I remember a child having head lice when I was in elementary school. The school nurse immediately sent the child home and she was not allowed to come back until all evidence was gone. Disaster averted so I escaped childhood unscathed.
Years later, I get a call from school that my daughter has these disgusting parasites and I need to come get her immediately. It ends up there was a rampant epidemic at the school and 15 out of 21 kids from her classroom were sent home that day.
I began my first foray into treating head lice. There is the stinky chemical that burned her scalp (oh, the tears were unbearable!). The volume of laundry that had to be done right away was huge – all linens on every bed, all clothing from all family members worn in the last week, plus figuring out ways to put stuffed toys in the freezer and steam-clean the car upholstery. And the worst part – the hours we spent combing and combing our daughter’s thick mane of hair to remove the nits.
For the uninitiated, ‘nits’ are the almost invisible egg sacs that are basically glued to the hair shafts.
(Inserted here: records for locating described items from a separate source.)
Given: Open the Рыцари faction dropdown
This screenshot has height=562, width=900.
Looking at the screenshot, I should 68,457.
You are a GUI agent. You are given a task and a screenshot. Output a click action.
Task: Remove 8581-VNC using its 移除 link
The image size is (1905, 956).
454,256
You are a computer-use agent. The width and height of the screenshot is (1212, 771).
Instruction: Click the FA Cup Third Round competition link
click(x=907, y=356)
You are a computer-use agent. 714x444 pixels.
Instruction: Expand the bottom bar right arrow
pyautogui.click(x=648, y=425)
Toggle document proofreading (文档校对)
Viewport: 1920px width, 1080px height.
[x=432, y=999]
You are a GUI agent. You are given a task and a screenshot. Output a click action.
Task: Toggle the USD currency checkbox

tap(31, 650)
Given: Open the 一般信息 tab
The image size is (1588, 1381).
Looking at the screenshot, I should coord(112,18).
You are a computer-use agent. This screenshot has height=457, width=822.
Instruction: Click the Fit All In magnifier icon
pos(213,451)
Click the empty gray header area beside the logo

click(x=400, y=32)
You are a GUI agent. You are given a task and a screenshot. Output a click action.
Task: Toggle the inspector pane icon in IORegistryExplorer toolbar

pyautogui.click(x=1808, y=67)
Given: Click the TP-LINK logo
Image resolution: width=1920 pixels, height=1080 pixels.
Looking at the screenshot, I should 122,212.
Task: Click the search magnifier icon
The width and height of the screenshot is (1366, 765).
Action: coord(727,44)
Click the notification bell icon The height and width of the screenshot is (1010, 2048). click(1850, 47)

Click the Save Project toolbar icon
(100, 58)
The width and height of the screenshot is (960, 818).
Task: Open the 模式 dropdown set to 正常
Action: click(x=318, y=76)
The horrible chemical treatment doesn’t kill these nits so you must painstakingly comb every strand of hair to remove them so they don’t hatch. It was a nightmare to say the least and now we know the origin of the term ‘nit-picking’.
I can honestly say that I would do just about anything to prevent having to go through that again.
Granted, head lice are not proven to carry any disease. They don’t cause health problems other than the occasional infection caused by overly aggressive scratching. But they are a health issue in that they distract students – how can you effectively learn when all you can think about is how much your scalp itches?
But for parents, the worst part is the treatment! Putting your child through the tedious process using toxic chemicals is horrific! Why would I want my child exposed to a student with these extremely contagious parasites?
Many school districts across the country are changing their policies to allow children with head lice to remain in the classroom. And their arguments are supported by pediatricians – ‘there is no health issue associated with head lice’ and ‘keeping students out of the classroom is not fair to their education needs’. But what about the needs of everyone else?
If there are no consequences, a family could choose not to treat at all. It happens. That is an invitation to widespread infestation. How can a teacher effectively teach a classroom rife with fidgeting, scratching, miserable kids?
There are now safe, quick and inexpensive treatments that kill the adult head lice as well as the nits. Treating kids immediately with a safe solution so they can return to class sounds like a much better solution.